One Passage, Preached In Opposite Directions

Treasured BibleIn two months, I would leave that church anyway, since marrying John necessitated moving from San Rafael, California to Boston, Massachusetts. Even so, the rambling, 80-minute message by the guest speaker left me literally weeping.

Most of the people at that service found this speaker highly offensive. The guy who had invited him tried, rather unconvincingly, to distance himself, clearly embarrassed by the whole fiasco. His delivery, which included physically humiliating our pastor, offended pretty much everybody. The exhibition felt more like a circus than a worship service, and people began wandering out to the lobby because of their impatience with his incoherence and his theatrics.

Sadly, however, I seemed to be the only one who objected to the actual content of what he taught.

He chose Ephesians 4:11-16 as his text:

11 And he gave the apostles, the prophets, the evangelists, the shepherds and teachers, 12 to equip the saints for the work of ministry, for building up the body of Christ, 13 until we all attain to the unity of the faith and of the knowledge of the Son of God, to mature manhood, to the measure of the stature of the fullness of Christ, 14 so that we may no longer be children, tossed to and fro by the waves and carried about by every wind of doctrine, by human cunning, by craftiness in deceitful schemes. 15 Rather, speaking the truth in love, we are to grow up in every way into him who is the head, into Christ, 16 from whom the whole body, joined and held together by every joint with which it is equipped, when each part is working properly, makes the body grow so that it builds itself up in love. (ESV)

Sadly, he followed the Scripture-twisting script of extreme Charismatics in order to make this passage say that doctrine must be rejected for the sake of unity.
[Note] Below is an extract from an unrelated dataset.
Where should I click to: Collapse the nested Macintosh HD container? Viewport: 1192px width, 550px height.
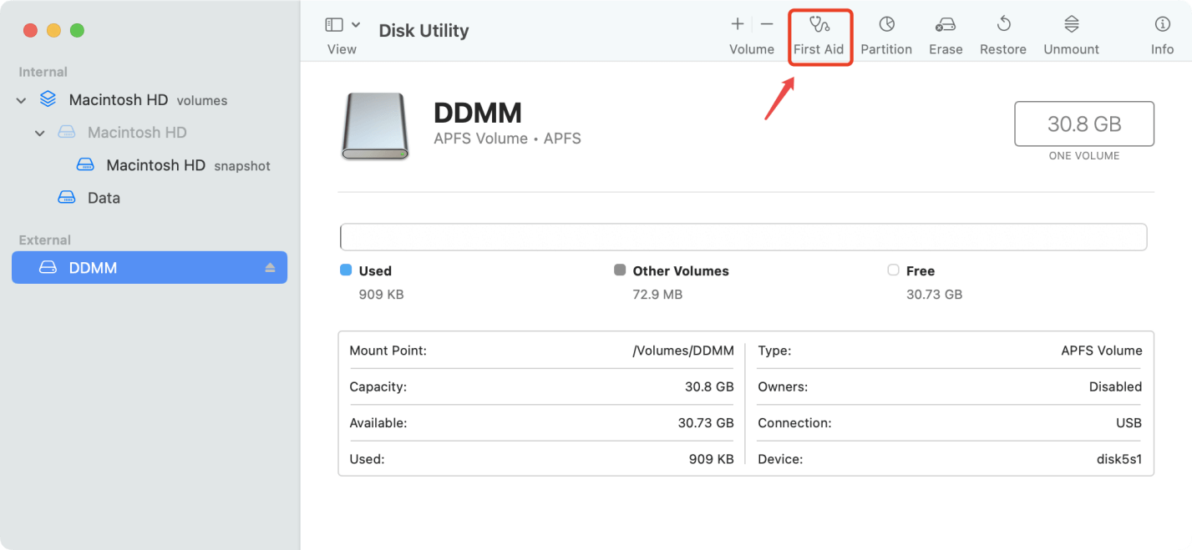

Did he, in his efforts to promote the New Apostolic Reformation, realize that he taught precisely the opposite idea of what Paul meant in this passage?

I wept because, even though my friends were deeply disturbed by his methodology, they accepted his actual message as being perfectly Biblical. They completely missed the fact that his sermon made a diametrically opposite point to the text!

About three years ago, one of the elders from our current church preached on this same text. At first, remembering that horrible evening twelve years earlier, I flinched as John opened my Bible. Would this elder also try to teach that doctrine destroys unity?

But to my relief, the elder taught the passage correctly, presenting unity as a result of proper teaching. Unity, he affirmed, doesn’t require a minimization of doctrine. On the  contrary, God provided First Century apostles and prophets, followed by evangelists, pastors and teachers since then, to teach us how to be the Church.

Uniting over the foundational doctrines of the First Century apostles and prophets as faithful evangelists, pastors and teachers minister God’s Word to us keeps the Church from  fragmenting over doctrinal error. Proper doctrine aligns us under Christ’s leadership because faithful men explain His Word and enable us to access His Word for ourselves. (Faithful women can teach other women, as well as teaching children.)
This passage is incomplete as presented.